The twins and I have been having a great time "playing math" during our first month of Homeschool Pre-K / Kindergarten. The system that is currently working for us for learning math is to cover a variety of topics every week and then revisit them later in new and interesting ways. This seems to work better than trying to drill a certain math concept until the kids get it - I'd rather demonstrate math in context using hands-on activities and games. I know that they will get an understanding of each topic when they are ready. Here are some the math skills we've been working on and the activities we do for learning them..

**Most of our math sessions involve playing games, building with Legos, and solving logic problems. In the beginning of the school year, I was trying to go through the Saxon Math 1 workbook with worksheets like these:**

L enjoyed working on these types of worksheets, but I found them boring (playing games with math is so much more engaging), so we limit worksheets to once a week and make up our own learning activities.

Here are the skills we're currently working on:

**Skill**: Counting to 100 without help.**How we learn it**: Counting while tossing a ball back and forth, counting how long each child can balance on one leg, measuring lengths using unit cubes, etc.. We also just do a lot of counting - the kids like it as long as there is variation in the manipulatives I give them..

I also make up games (like number Bingo) and activities for identifying two digit numbers correctly like this game of crossing numbers off a dry-erase hundreds board:

**Skill:**Skip counting by 2s, 5s, and 10s.**How we learn it:**The kids stand on a stool (or table) and have to skip count in order to blast off around the room (it's also a nice way for Mommy to get exercise - they LOVE this game and play it until my back aches and my arms feel like jello). We also count small manipulatives by putting them into groups of 2s, 5s and 10s..

**Skill:**Understanding place value.**How we learn it:**We use our place value cards a lot (I printed and laminated these) where they put a 7 on top of the 20 to form 27. We also use the abacus frequently and count objects by putting them into groups of 10 (or 5+5).

**Skill:**Addition and subtraction facts up to 20.**How we learn it:**We do a lot of word problems using real manipulatives ("If L has 3 crackers and E gives her 2 more, how many does she have?"), and we try to recognize groupings within familiar numbers (5 people in our family, 3 girls + 2 boys = 5, etc..). We roll dice, play card games, and try to include addition and subtraction in various activities (like cooking, science experiments).

In the picture above, I taught the girls to perform a "magic trick" of figuring out the total number of blocks without counting (10 are hiding under the bowl, so they have to count on from 10). They pretty much like any activity if I tell them they are performing a magic trick and then act amazed when they figure out the answer.

I really want the kids to master arithmetic facts early because it's just a tool for doing real/interesting/thinking math and I want them to get it over with so we can solve cool problems together.

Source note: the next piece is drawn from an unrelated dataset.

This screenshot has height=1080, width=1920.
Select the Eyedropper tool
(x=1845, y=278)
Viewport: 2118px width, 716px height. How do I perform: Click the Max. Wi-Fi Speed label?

**Skill:**Estimation**How we learn it:**I'm always challenging the kids to estimate things: "I bet you can't guess how many steps it will take to walk from your bedroom to the couch", etc.. Providing logical answers to these types of questions is actually pretty challenging for young kids, so we're working on strategies for estimation problems (I usually guide them with follow up questions "Is it more than 100?", "Lets measure a smaller sample so we can make a better guess".

**Skill:**Naming 3D shapes and their properties**How we learn it:**We go on 3D scavenger hunts around the house:

I also made the girls "mystery object cards" which provide a 'recipe' for creating a 3D object (shape and number of faces):

The girls really enjoy using their MagnaTiles to build their mystery objects.

My favorite part of teaching my kids math is to see them make connections and apply these concepts in their everyday lives - it brings a smile to my face to eavesdrop on them solving math problems all on their own as they play.